The above exception was the direct cause of the following exception:

Traceback (most recent call last):
  File "/usr/lib/python3.5/asyncio/tasks.py", line 240, in _step
    result = coro.send(None)
  File "/home/vagrant/Project/foo/bar/core/mq_connection.py", line 37, in disconnected
    raise exception
  File "/home/vagrant/venv/foo/lib/python3.5/site-packages/aioamqp/protocol.py", line 262, in run
    yield from self.dispatch_frame()
  File "/home/vagrant/venv/foo/lib/python3.5/site-packages/aioamqp/protocol.py", line 204, in dispatch_frame
    frame = yield from self.get_frame()
  File "/home/vagrant/venv/foo/lib/python3.5/site-packages/aioamqp/protocol.py", line 189, in get_frame
    yield from frame.read_frame()
  File "/home/vagrant/venv/foo/lib/python3.5/site-packages/aioamqp/frame.py", line 415, in read_frame
    raise exceptions.AmqpClosedConnection() from ex
aioamqp.exceptions.AmqpClosedConnection

At the same time I got error message in rabbitMQ log like:

=INFO REPORT==== 7-May-2016::18:36:39 ===
accepting AMQP connection <0.5469.0> (192.168.50.4:53416 -> 192.168.50.4:5672)

=ERROR REPORT==== 7-May-2016::18:39:39 ===
closing AMQP connection <0.5469.0> (192.168.50.4:53416 -> 192.168.50.4:5672):
Missed heartbeats from client, timeout: 60s

It seems that after 3 missing heartbeat, the rabbitMQ server close the connection.

And I notice that if nothing is published in the queue I consume, the connection will not be closed.

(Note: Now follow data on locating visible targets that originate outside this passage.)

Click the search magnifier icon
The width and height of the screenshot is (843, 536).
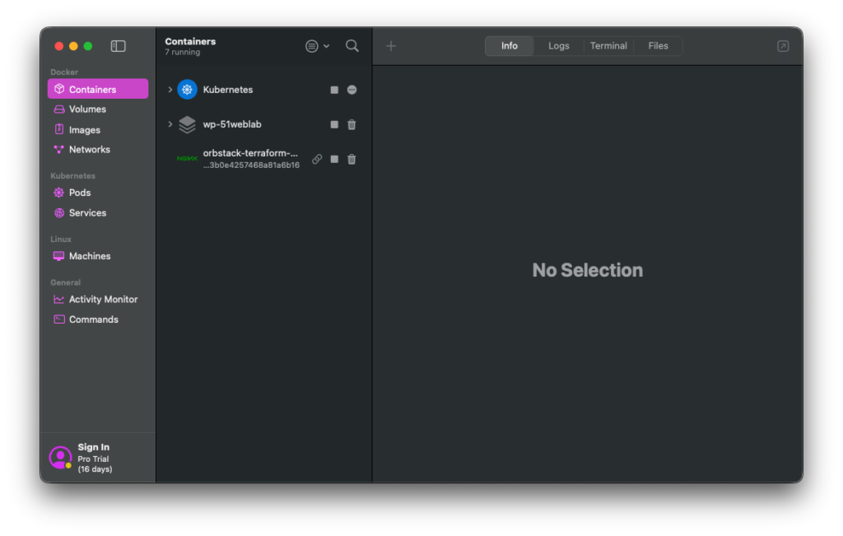[352, 46]
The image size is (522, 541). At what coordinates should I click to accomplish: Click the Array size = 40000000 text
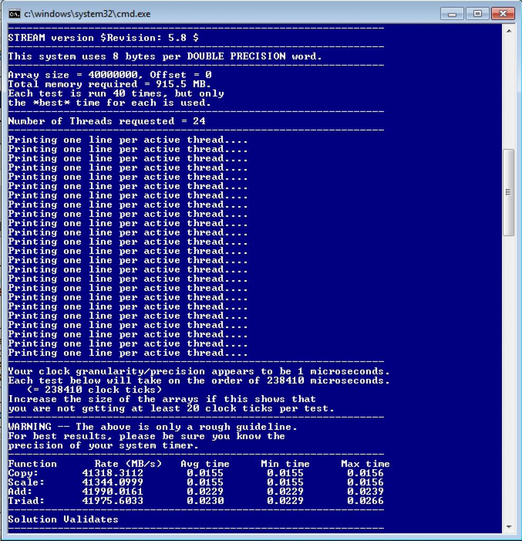(x=73, y=75)
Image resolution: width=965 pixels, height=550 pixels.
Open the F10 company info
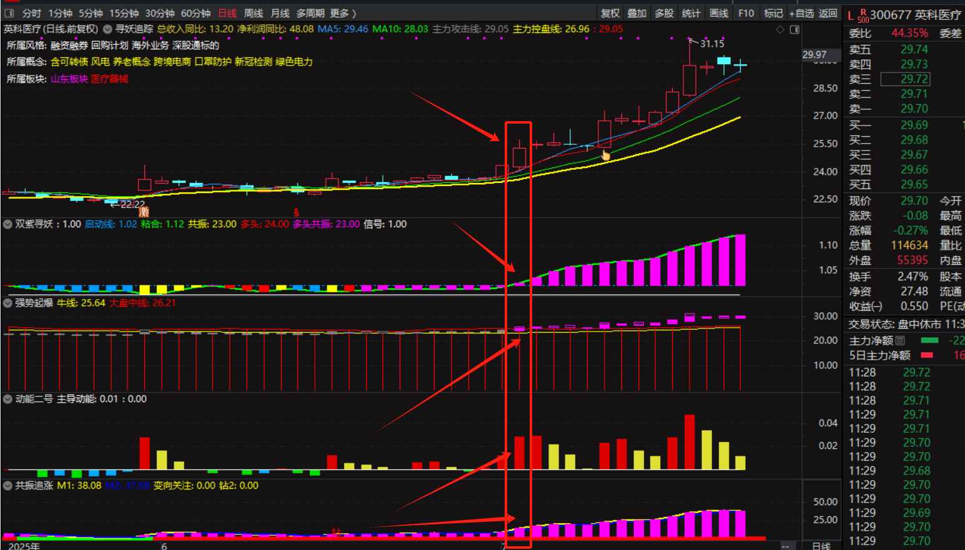tap(746, 13)
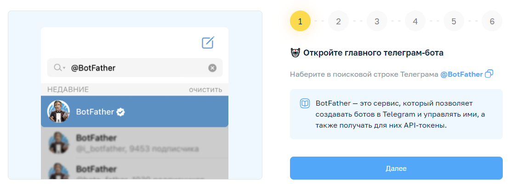Select step 6 in progress indicator
Image resolution: width=523 pixels, height=192 pixels.
click(x=492, y=21)
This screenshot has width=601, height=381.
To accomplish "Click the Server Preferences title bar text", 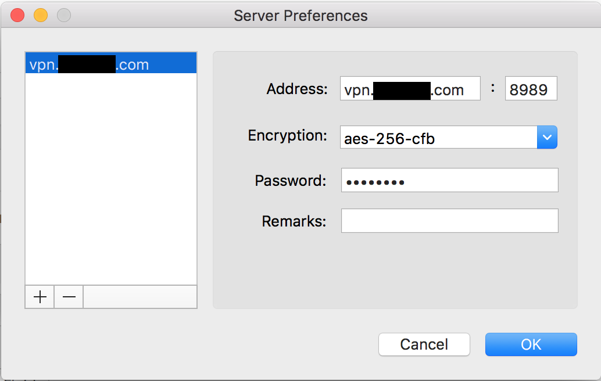I will tap(301, 16).
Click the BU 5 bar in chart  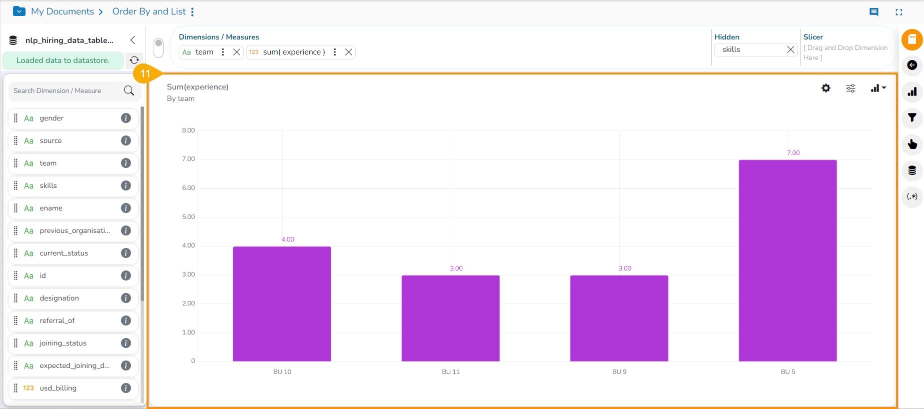(x=787, y=260)
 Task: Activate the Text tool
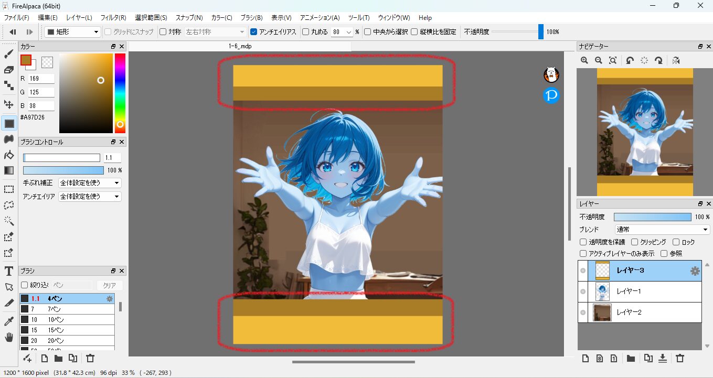tap(9, 271)
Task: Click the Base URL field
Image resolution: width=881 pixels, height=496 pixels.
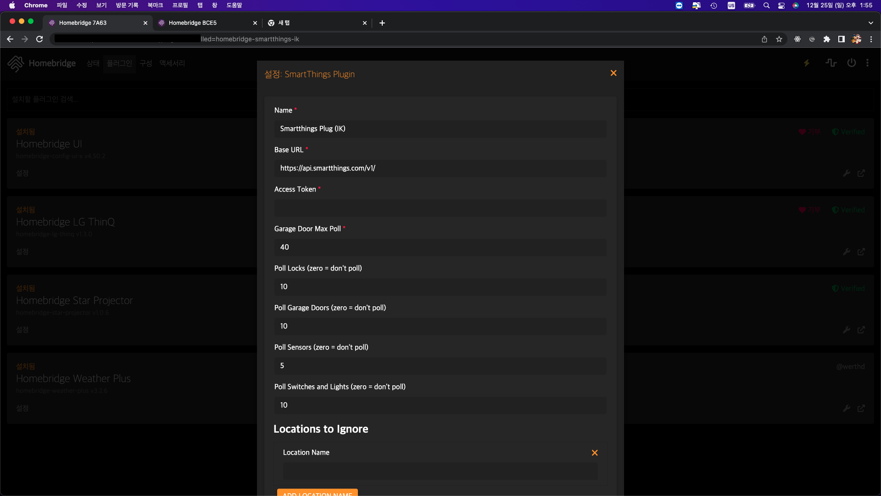Action: 440,169
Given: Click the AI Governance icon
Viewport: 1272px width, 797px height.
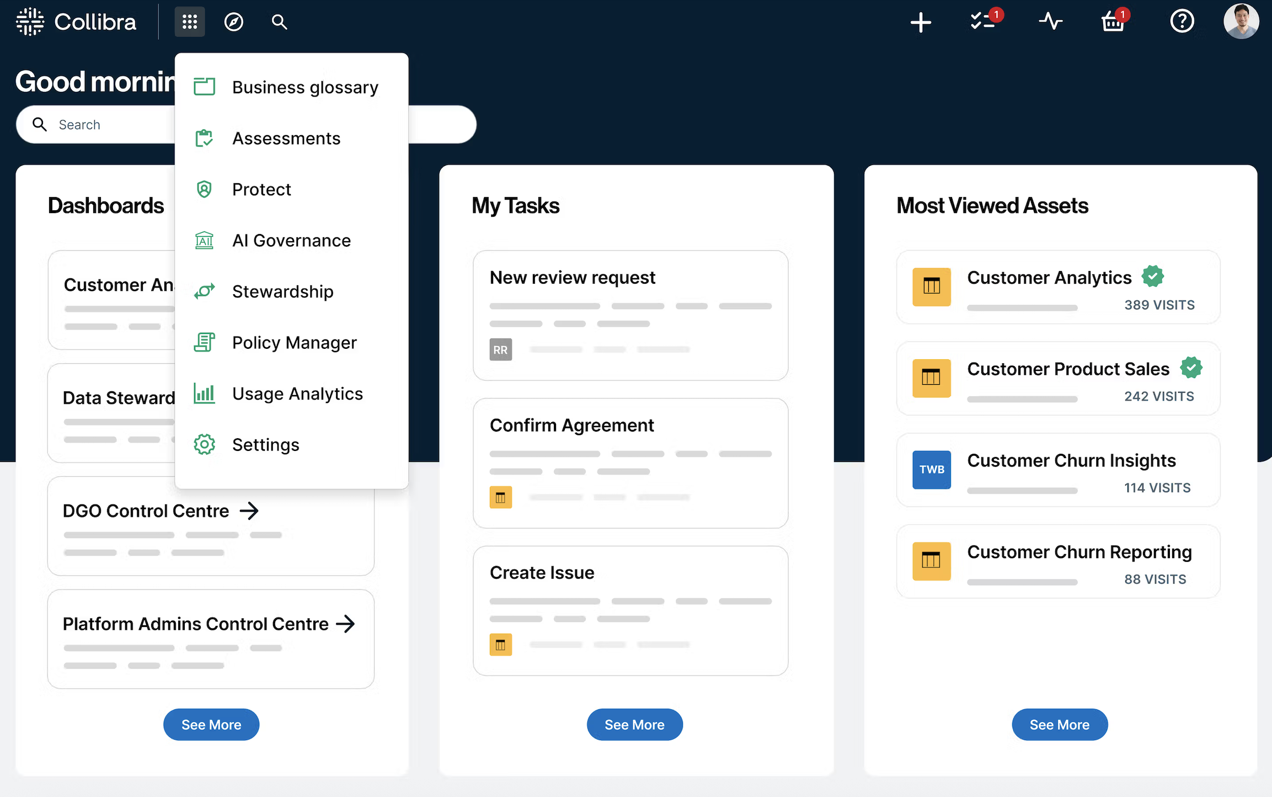Looking at the screenshot, I should point(204,240).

But in the rest part of my project, I use the same way to create channel, and consume the message, nothing seems to be wrong.

My question is:

please forgive my poor English.

comzyh commented 8 years ago

After comparing to pika, I think this is a bug of aioamqp.

comzyh commented 8 years ago

Here is the reproduce: https://gist.github.com/comzyh/0262f159f764a748a163f9f13b26578b

Run

python aioamqp_0.7_heartbeat_bug_reproduce.py sender

Then run in another terminal

python aioamqp_0.7_heartbeat_bug_reproduce.py receiver

you will see the error log from receiver about 30 seconds later

comzyh commented 8 years ago

If you run my test code like

python aioamqp_0.7_heartbeat_bug_reproduce.py pika_receiver

you may see

[2016-05-08 03:41:25,413] pika.heartbeat:DEBUG: Received heartbeat frame
[2016-05-08 03:41:26,505] pika.heartbeat:DEBUG: Received 155 heartbeat frames, sent 170
[2016-05-08 03:41:26,505] pika.heartbeat:DEBUG: Sending heartbeat frame
[2016-05-08 03:41:35,321] pika.heartbeat:DEBUG: Received heartbeat frame
[2016-05-08 03:41:36,507] pika.heartbeat:DEBUG: Received 156 heartbeat frames, sent 171
[2016-05-08 03:41:36,508] pika.heartbeat:DEBUG: Sending heartbeat frame
[2016-05-08 03:41:45,230] pika.heartbeat:DEBUG: Received heartbeat frame
[2016-05-08 03:41:46,512] pika.heartbeat:DEBUG: Received 157 heartbeat frames, sent 172
[2016-05-08 03:41:46,513] pika.heartbeat:DEBUG: Sending heartbeat frame

Please pay attention on the times above, like 03:41:25,413.

At least for pika or rabbitmq-server, the heart beat from server and heart beat from client are irrelevant/independent.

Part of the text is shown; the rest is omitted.